European Parliament IMCO Committee votes for maintaining existing prohibition of TVs broadcasting pornography or gratuitous violence
Brussels, 8 December 2016
On Monday, 5 December, the Internal Market and Consumer Protection Committee (IMCO) voted an opinion regarding the revision of the Audiovisual Media Services Directive which recommends that the existing prohibition of TVs broadcasting pornography or gratuitous violence is maintained.
FAFCE President, Antoine Renard, welcomes this outcome, affirming that “The European Union should not weaken its standards on the protection of minors: on the contrary, the revision of this Directive can be the occasion to strengthen these standards, recognising the negative effects of harmful contents on children, families and society”.
In May 2016, the European Commission issued a proposal (COM(2016) 287) amending the Audiovisual Media Services Directive (2010/13/EU), with the aim of adapting it to the new realities of this fast-evolving market.
The Directive currently in place explicitly forbids that television broadcasts include programmes involving pornography or gratuitous violence, in order to protect minors from these harmful contents (article 27). However, the Commission proposal removed this article, weakening the protection of minors. According to this proposal, TVs could broadcast gratuitous violence and pornography, as long as these are subject to measures such as “encryption and effective parental controls”.

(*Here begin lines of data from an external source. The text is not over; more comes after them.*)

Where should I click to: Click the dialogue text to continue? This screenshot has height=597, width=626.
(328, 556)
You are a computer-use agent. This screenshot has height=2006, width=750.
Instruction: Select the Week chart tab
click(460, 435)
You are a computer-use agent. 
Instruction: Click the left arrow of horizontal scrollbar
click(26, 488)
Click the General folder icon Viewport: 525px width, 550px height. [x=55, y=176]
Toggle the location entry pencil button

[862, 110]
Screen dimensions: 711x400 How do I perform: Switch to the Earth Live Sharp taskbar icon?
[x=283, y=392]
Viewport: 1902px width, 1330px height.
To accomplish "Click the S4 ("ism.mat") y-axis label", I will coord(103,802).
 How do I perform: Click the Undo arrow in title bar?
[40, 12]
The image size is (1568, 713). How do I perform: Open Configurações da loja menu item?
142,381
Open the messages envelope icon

FAFCE is concerned that the protection of minors from harmful content is being weakened under the current revision of the Audiovisual Media Services Directive and firmly believes that the existing standards in this regard should be maintained and further extended to encompass also On-demand services. As children are nowadays very comfortable using technologies and considering the multiple platforms through which it is possible to access audiovisual contents at any time and place, the best way to protect them from pornography and gratuitous violence is prohibiting audiovisual media service providers from offering such contents, as it currently happens for TV broadcasters.
The European Parliament is preparing its proposal to amend the Directive, under the responsibility of the Culture and Education Committee (CULT), and various Committees are issuing opinions to inform the final report of the CULT Committee, which will be voted on 28 February 2017. Many Members of the European Parliament, from different political Groups, are aware of the challenges of this procedure and are already working for a better child protection.
FAFCE welcomes the recent vote in the IMCO Committee and hopes that the CULT Committee will go forward in this direction. Antoine Renard says that “We are convinced that it is still possible to go further and extend this recommendation to on-demand services, so that these are also impeded of providing contents that include pornography or gratuitous violence”.